EXERCISE AIM -
Repeat exactly the line that contains "Click the 変更を保存 button" and every line after it, down to the last line of the entries below. Do not include pictures.

DATA SECTION -
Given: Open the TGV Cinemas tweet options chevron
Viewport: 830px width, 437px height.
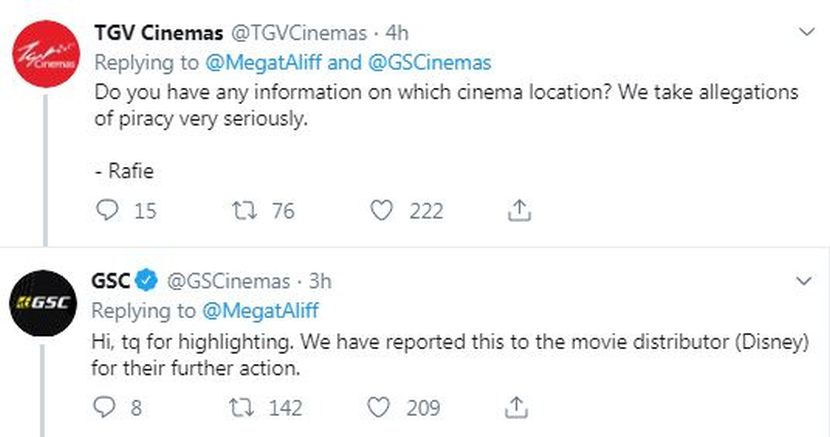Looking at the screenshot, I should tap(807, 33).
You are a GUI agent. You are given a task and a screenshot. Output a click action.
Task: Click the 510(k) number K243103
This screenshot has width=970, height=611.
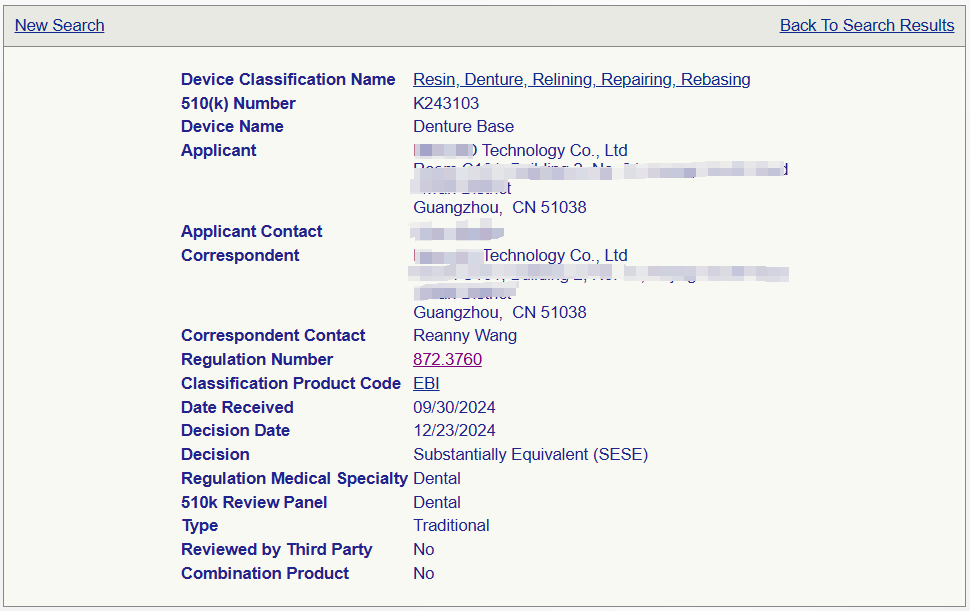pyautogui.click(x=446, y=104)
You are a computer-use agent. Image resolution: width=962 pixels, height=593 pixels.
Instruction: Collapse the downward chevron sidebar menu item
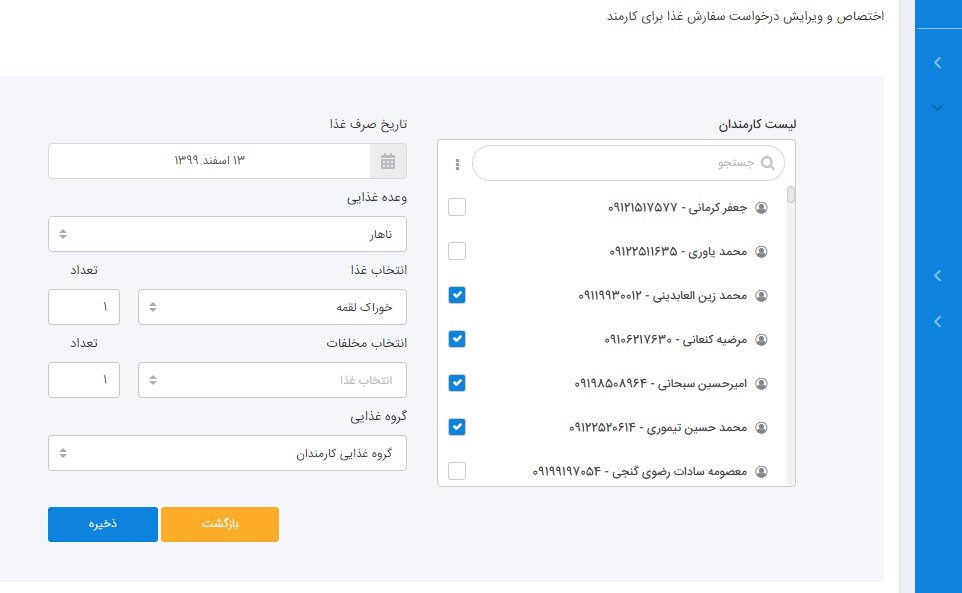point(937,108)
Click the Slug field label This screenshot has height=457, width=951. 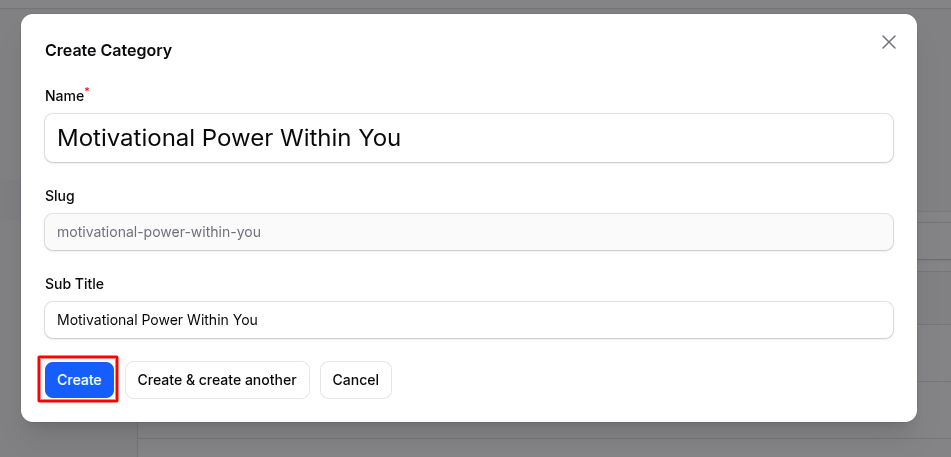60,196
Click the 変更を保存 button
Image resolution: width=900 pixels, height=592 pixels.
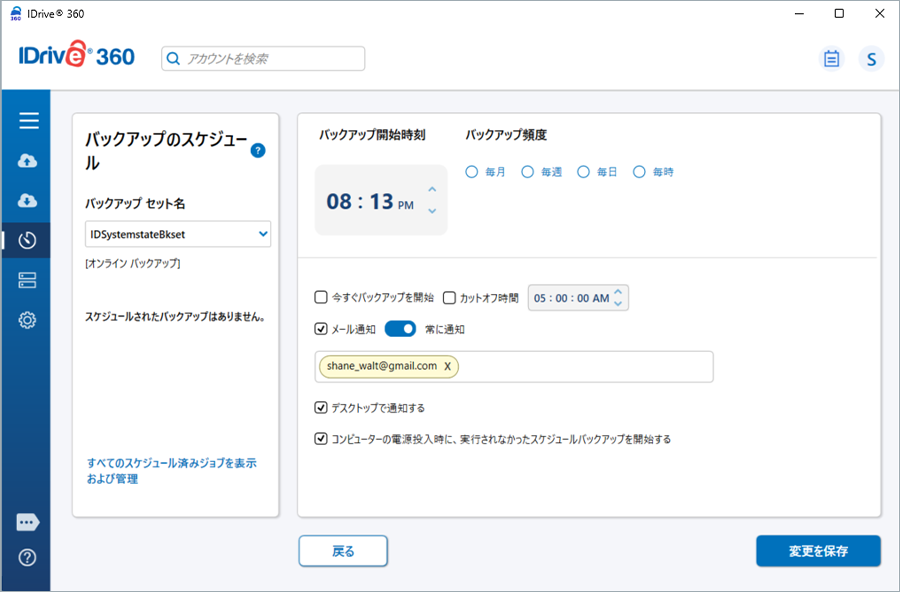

RESPONSE TO THIS EXERCISE -
Click the 変更を保存 button
Image resolution: width=900 pixels, height=592 pixels.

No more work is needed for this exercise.